1. In a large mixing bowl, proof yeast in warm whey.
2. Whisk in dry milk, honey, salt, and melted butter.
3. Whisk in, 1 cup at a time, 3 c of white unbleached flour.
4. By this time the dough should be starting to get fairly stiff.
5. Using the dough hooks of an electric mixer, mix in the whole wheat flour about 1/4 c at a time until the dough starts to come away from the sides of the bowl.
6. Using a large spoon or spatula, mix in white unbleached flour until the dough starts to lose some of its stickiness.
7. Turn the dough out onto a floured surface and knead until the dough is soft, smooth, and not sticky.
8. Put the dough in a large buttered bowl, cover, and let rise in a warm place until doubled in size (about an hour).
9. After the dough has risen, punch it down and turn it out onto a floured surface.
10. Cut the dough in half and shape into two loaves.
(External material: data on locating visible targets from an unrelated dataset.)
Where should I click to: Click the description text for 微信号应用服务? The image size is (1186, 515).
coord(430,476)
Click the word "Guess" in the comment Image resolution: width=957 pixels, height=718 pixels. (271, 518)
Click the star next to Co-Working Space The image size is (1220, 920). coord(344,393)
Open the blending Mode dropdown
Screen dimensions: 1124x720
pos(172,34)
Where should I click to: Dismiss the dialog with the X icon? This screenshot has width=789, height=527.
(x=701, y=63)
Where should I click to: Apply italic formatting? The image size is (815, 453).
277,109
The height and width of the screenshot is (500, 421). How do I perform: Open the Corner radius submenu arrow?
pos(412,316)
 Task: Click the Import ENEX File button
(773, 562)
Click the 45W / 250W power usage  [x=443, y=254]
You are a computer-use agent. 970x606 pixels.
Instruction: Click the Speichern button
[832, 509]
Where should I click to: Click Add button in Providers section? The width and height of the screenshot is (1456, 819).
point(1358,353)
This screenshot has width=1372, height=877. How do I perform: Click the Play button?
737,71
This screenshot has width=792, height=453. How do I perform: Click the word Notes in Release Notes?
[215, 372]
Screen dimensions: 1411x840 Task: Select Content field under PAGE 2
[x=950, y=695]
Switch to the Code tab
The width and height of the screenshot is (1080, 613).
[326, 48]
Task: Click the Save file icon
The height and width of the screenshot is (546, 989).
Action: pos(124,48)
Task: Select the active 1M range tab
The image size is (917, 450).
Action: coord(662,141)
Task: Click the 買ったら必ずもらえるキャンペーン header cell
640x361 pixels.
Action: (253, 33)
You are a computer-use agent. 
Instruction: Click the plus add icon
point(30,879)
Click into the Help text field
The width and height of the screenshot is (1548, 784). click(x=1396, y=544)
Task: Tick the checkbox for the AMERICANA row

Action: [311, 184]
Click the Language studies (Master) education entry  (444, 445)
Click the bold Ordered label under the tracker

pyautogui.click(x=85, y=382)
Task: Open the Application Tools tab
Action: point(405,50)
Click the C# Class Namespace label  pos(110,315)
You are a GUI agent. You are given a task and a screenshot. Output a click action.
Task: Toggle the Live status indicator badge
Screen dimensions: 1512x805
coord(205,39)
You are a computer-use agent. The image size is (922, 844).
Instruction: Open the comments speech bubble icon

11. Place loaves into buttered 8.5 x 4.5 x 2.5" loaf pans.
12. Cover loaves with a light towl and let rise until they are about 1" over the top of the pans.
13. Bake in a preheated oven at 375' for about 45 minutes. Cover loosely with foil after about 25 minutes to keep the tops from getting too brown.
14. Remove from pans and cool on racks immediately upon removing from oven.
15. cool completely before putting into plastic bags.